Fiji Church says it will remain apolitical: CEN 1.09.09 p 8. January 9, 2009
Posted by geoconger in Anglican Church of Aotearoa New Zealand & Polynesia, Church of England Newspaper, Politics.trackback
The Anglican Church in Fiji will not take a stand on the Draft People’s Charter put forward by interim prime minister Commodore Frank Bainimarama. Speaking to Fijilive on Dec 7, the Dean of Suva, the Very Rev. Ifereimi Cama said the Anglican Church would not follow the lead of the Methodist or Roman Catholic Churches and intervene in politics.
The dean’s remarks came during a week of festivities that marked the 100th anniversary of the Diocese of Polynesia held at the cathedral in Suva that included the Archbishops of New Zealand and Melbourne along with guests from across the Pacific.
Fiji’s current round of political instability began in Dec 2006 when the leader of the armed forces, Commodore Bainimarama, overthrew the government of Prime Minister Laisenia Qarase. The new civilian government appointed Commodore Bainimarama interim prime minister in Jan 2007, and elections have been tentatively scheduled for March 2009 for a new parliament. However, the Bainimarama government has said that a People’s Charter needs to be in place that governs the nation before elections can be held.
The Methodist Church in Fiji has called for its members to reject the 11-point draft charter, which does away with the distinction under law between ethnic-Fijians and Indo-Fijians (Fijian citizens of Indian descent) and opens the country up to economic development. The Roman Catholic Archbishop of Suva, Msgr. Petero Mataca is co-chairman of the National Council for Building a Better Fiji—a pro-Charter group created by the government to rally support.
A central plank of the Charter is land reform. Approximately 80 percent of the land is owned by native Fijian clans, controlled by local chiefs. In recent years, a number of chiefs have refused to renew leases to Indo-Fijian sugar planters, leading to the closure of farms and migration of farm laborers in to the city.
The Charter stated that “vast amounts of land in Fiji currently lie idle or are greatly under-utilised,” and promises to “address the land question by ensuring a “security of tenure and equitable returns to both landowners and tenants through a market-based framework for utilisation of land”—providing security of tenure to Indo-Fijian planters while also providing security of ownership to ethnic Fijian landowners, a hitherto difficult task.
Dean Cama said the Anglican Church was doing its “best to give our people the freedom of choice in terms of deciding for themselves in what to accept and what not to accept.”
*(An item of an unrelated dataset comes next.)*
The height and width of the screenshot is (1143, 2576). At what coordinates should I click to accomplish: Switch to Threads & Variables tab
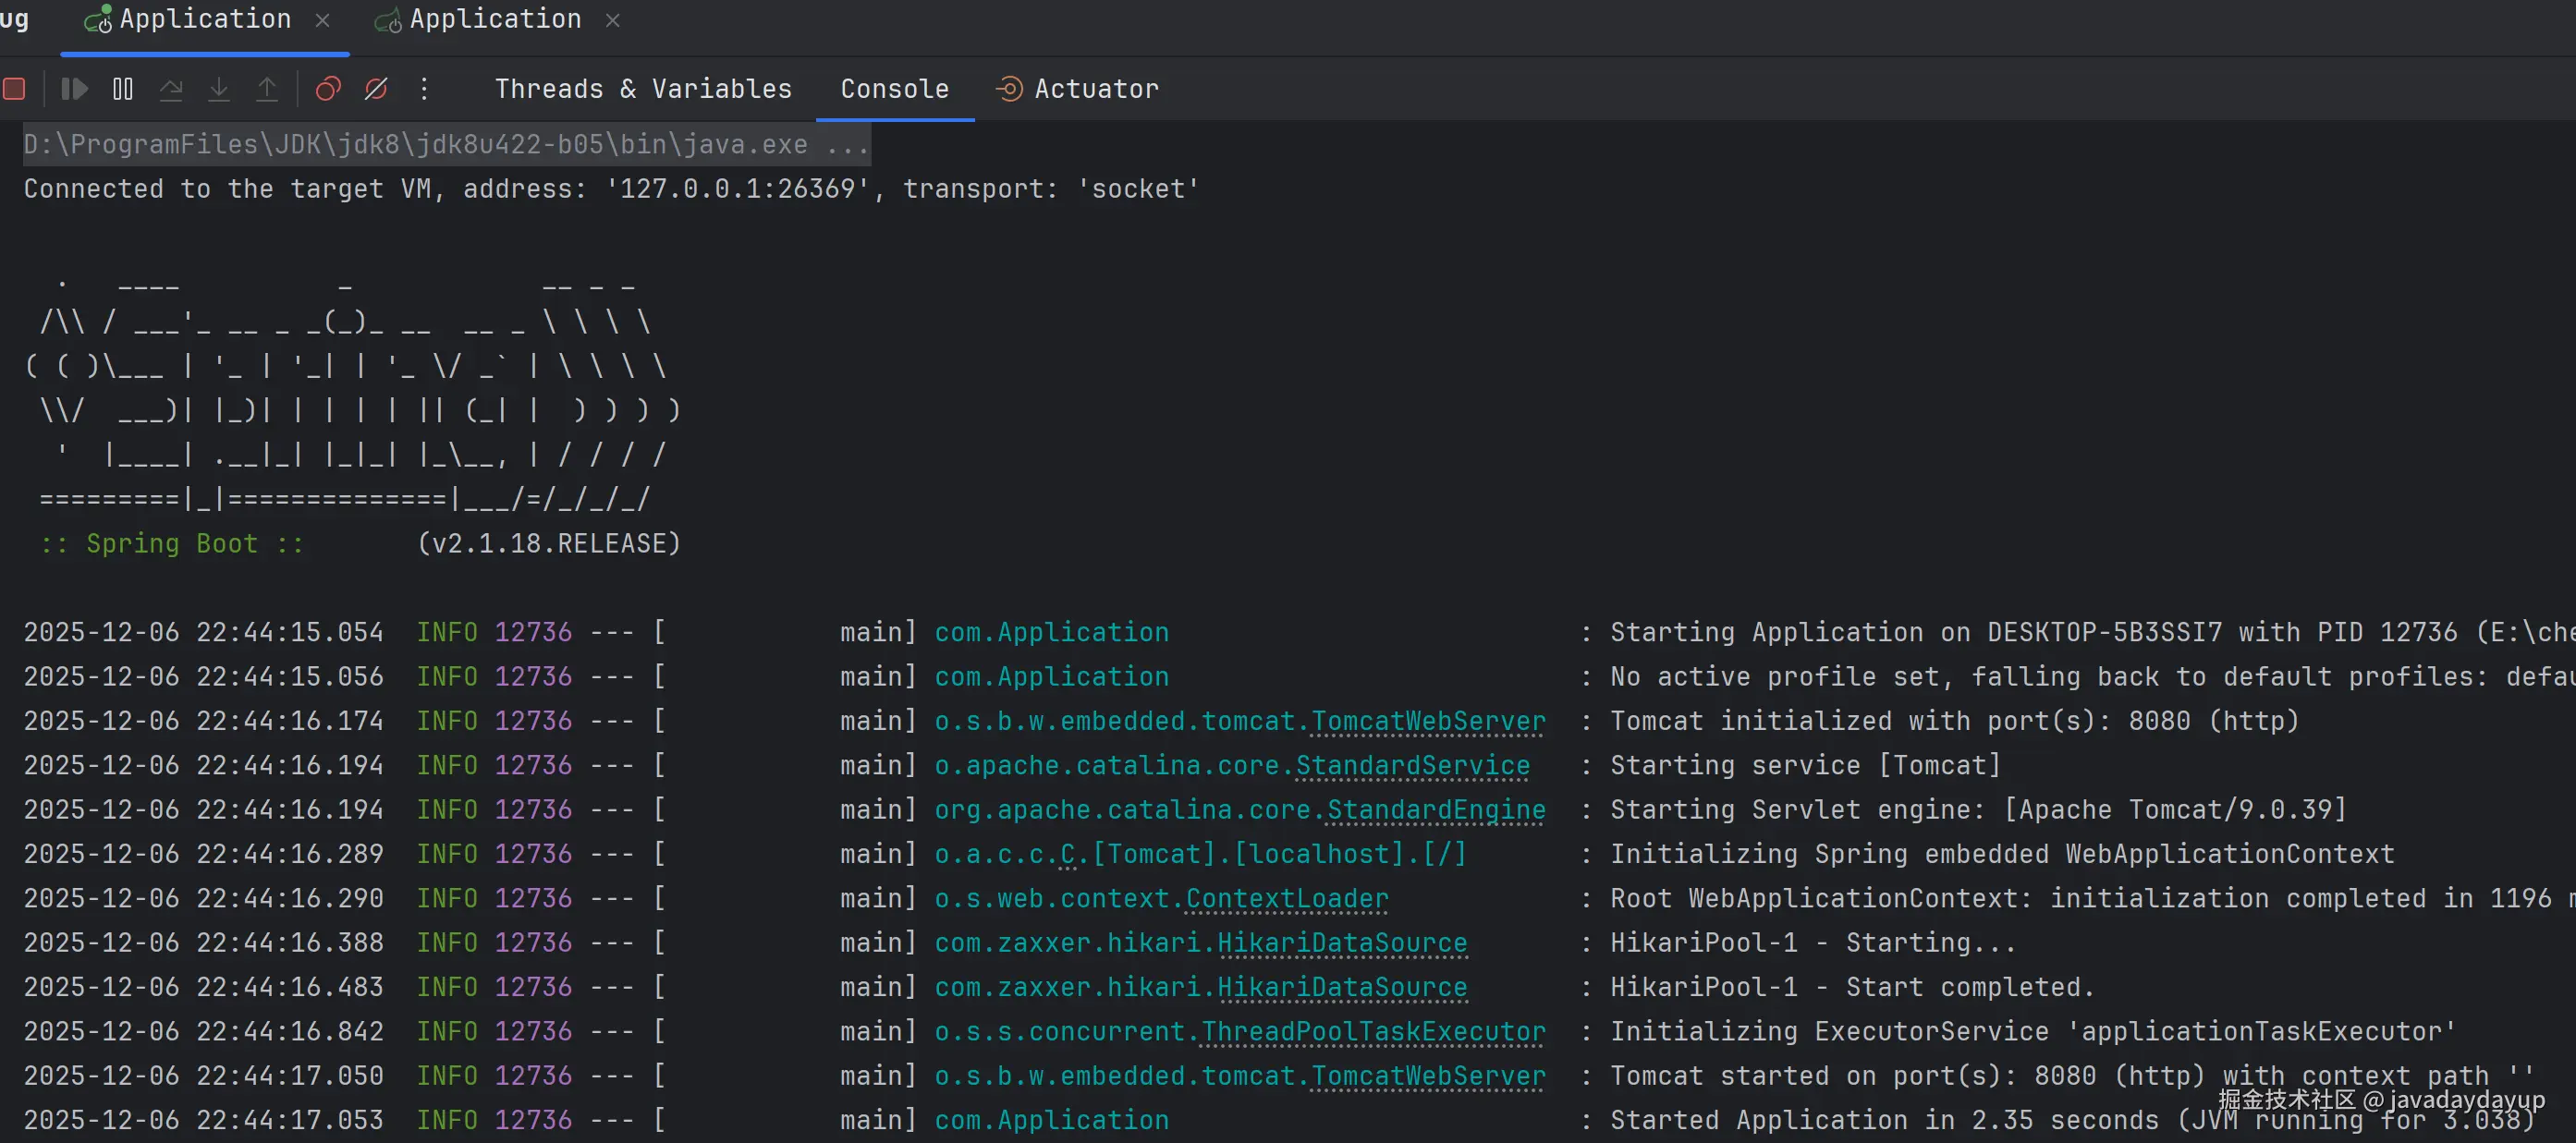643,89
Amongst Fiji’s Christian churches, the Anglican Church is unique in drawing its members from across the country’s racial divide and its bishops represent the country’s cultural and racial divisions. The Bishop of Polynesia, Jabez Bryce, whose cathedral is in the capital of Suva, was born in neighboring Tonga of mixed Scottish-Tongan heritage, while his suffragans, Bishop Qiliho of Vanua Levu and Bishop Gabriel Sharma of Viti Leu West are ethnic Fijian and Indo-Fijian, respectively.
The country’s two other main Christian groups, the Methodist and Roman Catholic churches draw their members primarily from the native (Methodist) and Indian (Catholic) populations. The ethnic and Indo-Fijian populations are roughly the same size with a small Anglo-Fijian and Chinese community found in the professions and in business.
Speaking to Taonga magazine after the conclusion of the centennial celebrations, New Zealand Archbishop David Moxon said that “inevitably, with such vast tracts of geography involved, there are traditional rivalries, different interests, and national agendas – and yet somehow [the Diocese of Polynesia has] achieved this multi-coloured, multicultural, multilingual phenomenon.”